▶ **GIVEN RECORDS**:
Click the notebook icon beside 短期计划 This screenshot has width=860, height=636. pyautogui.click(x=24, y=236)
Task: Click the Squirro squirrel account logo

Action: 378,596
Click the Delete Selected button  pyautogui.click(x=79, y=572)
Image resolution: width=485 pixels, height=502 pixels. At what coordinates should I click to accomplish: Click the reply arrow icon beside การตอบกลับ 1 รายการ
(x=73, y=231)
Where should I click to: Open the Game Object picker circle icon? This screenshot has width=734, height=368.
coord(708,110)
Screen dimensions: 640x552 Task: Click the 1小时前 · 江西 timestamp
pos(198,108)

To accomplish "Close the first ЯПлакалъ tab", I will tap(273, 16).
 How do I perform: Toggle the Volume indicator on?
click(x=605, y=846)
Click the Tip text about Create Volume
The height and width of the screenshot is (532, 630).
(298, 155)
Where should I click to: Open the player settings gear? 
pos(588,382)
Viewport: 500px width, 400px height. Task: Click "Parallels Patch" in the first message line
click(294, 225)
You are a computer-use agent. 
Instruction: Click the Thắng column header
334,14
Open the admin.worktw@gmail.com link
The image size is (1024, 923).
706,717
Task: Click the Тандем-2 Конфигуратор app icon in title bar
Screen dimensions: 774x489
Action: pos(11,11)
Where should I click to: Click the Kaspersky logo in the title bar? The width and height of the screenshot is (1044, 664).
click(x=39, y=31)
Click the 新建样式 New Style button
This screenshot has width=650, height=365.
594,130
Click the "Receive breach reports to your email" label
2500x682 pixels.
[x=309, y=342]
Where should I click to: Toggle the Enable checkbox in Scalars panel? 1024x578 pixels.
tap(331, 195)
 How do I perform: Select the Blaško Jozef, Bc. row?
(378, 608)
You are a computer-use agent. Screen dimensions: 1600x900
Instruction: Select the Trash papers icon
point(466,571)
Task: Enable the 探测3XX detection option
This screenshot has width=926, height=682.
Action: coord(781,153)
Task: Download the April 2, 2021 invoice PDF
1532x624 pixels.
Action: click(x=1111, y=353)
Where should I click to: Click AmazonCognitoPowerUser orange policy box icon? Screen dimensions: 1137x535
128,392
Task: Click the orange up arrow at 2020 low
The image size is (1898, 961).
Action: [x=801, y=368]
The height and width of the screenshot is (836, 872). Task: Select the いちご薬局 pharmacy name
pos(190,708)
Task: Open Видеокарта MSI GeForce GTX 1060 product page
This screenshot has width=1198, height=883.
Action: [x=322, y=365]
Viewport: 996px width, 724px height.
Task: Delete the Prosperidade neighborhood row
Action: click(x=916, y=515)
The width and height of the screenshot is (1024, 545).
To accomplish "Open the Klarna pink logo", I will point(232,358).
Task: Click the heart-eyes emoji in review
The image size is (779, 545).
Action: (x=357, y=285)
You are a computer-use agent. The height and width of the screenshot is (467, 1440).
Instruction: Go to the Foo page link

▶ **WHAT YOU SHOULD DO**: From top to bottom, repeat the material above word for word.

▶ **COMPLETED TASK**:
Click the notebook icon beside 短期计划 This screenshot has width=860, height=636. pyautogui.click(x=24, y=236)
Task: Click the Squirro squirrel account logo

Action: 378,596
Click the Delete Selected button  pyautogui.click(x=79, y=572)
Image resolution: width=485 pixels, height=502 pixels. At what coordinates should I click to accomplish: Click the reply arrow icon beside การตอบกลับ 1 รายการ
(x=73, y=231)
Where should I click to: Open the Game Object picker circle icon? This screenshot has width=734, height=368.
coord(708,110)
Screen dimensions: 640x552 Task: Click the 1小时前 · 江西 timestamp
pos(198,108)

To accomplish "Close the first ЯПлакалъ tab", I will tap(273, 16).
 How do I perform: Toggle the Volume indicator on?
click(x=605, y=846)
Click the Tip text about Create Volume
The height and width of the screenshot is (532, 630).
(298, 155)
Where should I click to: Open the player settings gear? 
pos(588,382)
Viewport: 500px width, 400px height. Task: Click "Parallels Patch" in the first message line
click(294, 225)
You are a computer-use agent. 
Instruction: Click the Thắng column header
334,14
Open the admin.worktw@gmail.com link
The image size is (1024, 923).
706,717
Task: Click the Тандем-2 Конфигуратор app icon in title bar
Screen dimensions: 774x489
Action: pos(11,11)
Where should I click to: Click the Kaspersky logo in the title bar? The width and height of the screenshot is (1044, 664).
click(x=39, y=31)
Click the 新建样式 New Style button
This screenshot has width=650, height=365.
594,130
Click the "Receive breach reports to your email" label
2500x682 pixels.
[x=309, y=342]
Where should I click to: Toggle the Enable checkbox in Scalars panel? 1024x578 pixels.
tap(331, 195)
 How do I perform: Select the Blaško Jozef, Bc. row?
(378, 608)
You are a computer-use agent. Screen dimensions: 1600x900
Instruction: Select the Trash papers icon
point(466,571)
Task: Enable the 探测3XX detection option
This screenshot has width=926, height=682.
Action: coord(781,153)
Task: Download the April 2, 2021 invoice PDF
1532x624 pixels.
Action: click(x=1111, y=353)
Where should I click to: Click AmazonCognitoPowerUser orange policy box icon? Screen dimensions: 1137x535
128,392
Task: Click the orange up arrow at 2020 low
The image size is (1898, 961).
Action: [x=801, y=368]
The height and width of the screenshot is (836, 872). Task: Select the いちご薬局 pharmacy name
pos(190,708)
Task: Open Видеокарта MSI GeForce GTX 1060 product page
This screenshot has width=1198, height=883.
Action: [x=322, y=365]
Viewport: 996px width, 724px height.
Task: Delete the Prosperidade neighborhood row
Action: click(x=916, y=515)
The width and height of the screenshot is (1024, 545).
To accomplish "Open the Klarna pink logo", I will point(232,358).
Task: Click the heart-eyes emoji in review
The image size is (779, 545).
Action: (x=357, y=285)
You are a computer-use agent. The height and width of the screenshot is (467, 1440).
Instruction: Go to the Foo page link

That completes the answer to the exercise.